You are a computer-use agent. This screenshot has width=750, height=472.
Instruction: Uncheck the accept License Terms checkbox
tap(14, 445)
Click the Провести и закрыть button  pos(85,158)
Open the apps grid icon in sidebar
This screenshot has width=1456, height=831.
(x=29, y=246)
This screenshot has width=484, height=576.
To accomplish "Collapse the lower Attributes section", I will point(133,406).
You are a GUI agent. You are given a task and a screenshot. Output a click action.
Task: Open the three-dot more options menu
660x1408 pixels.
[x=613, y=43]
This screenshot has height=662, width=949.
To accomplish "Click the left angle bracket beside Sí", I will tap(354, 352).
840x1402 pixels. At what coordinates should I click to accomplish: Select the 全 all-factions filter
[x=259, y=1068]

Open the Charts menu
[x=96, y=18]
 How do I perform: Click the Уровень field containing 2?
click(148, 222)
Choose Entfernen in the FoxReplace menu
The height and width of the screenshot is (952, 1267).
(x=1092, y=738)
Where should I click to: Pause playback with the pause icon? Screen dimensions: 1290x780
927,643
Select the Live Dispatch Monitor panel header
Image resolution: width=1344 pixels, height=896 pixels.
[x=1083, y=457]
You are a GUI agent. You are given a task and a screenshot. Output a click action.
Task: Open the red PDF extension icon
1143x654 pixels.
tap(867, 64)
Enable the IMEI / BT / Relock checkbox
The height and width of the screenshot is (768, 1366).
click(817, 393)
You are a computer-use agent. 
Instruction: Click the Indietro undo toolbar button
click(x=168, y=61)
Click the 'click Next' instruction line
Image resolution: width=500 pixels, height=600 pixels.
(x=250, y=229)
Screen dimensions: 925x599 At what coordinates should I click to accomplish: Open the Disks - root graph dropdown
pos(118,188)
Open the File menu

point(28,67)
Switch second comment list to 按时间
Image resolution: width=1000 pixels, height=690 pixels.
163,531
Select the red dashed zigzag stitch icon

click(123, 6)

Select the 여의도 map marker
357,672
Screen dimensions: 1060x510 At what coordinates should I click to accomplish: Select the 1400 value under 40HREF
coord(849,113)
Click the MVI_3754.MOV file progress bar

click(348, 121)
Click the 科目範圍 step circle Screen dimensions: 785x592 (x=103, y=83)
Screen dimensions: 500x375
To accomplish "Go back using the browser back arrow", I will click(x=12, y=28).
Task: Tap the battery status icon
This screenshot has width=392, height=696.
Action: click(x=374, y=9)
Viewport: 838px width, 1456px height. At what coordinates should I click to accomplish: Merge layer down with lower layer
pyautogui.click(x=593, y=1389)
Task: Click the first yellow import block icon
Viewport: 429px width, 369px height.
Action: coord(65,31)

::::

> [DESCRIPTION OF THE TASK]:
Now copy each line of the entries that mentions "agent".

> [RESPONSE AREA]:
You are a computer-use agent. This screenshot has width=750, height=472.
You are a GUI agent. You are given a task and a screenshot. Output a click action.
You are a GUI agent. You are given a task and a screenshot. Output a click action.
You are a computer-use agent. 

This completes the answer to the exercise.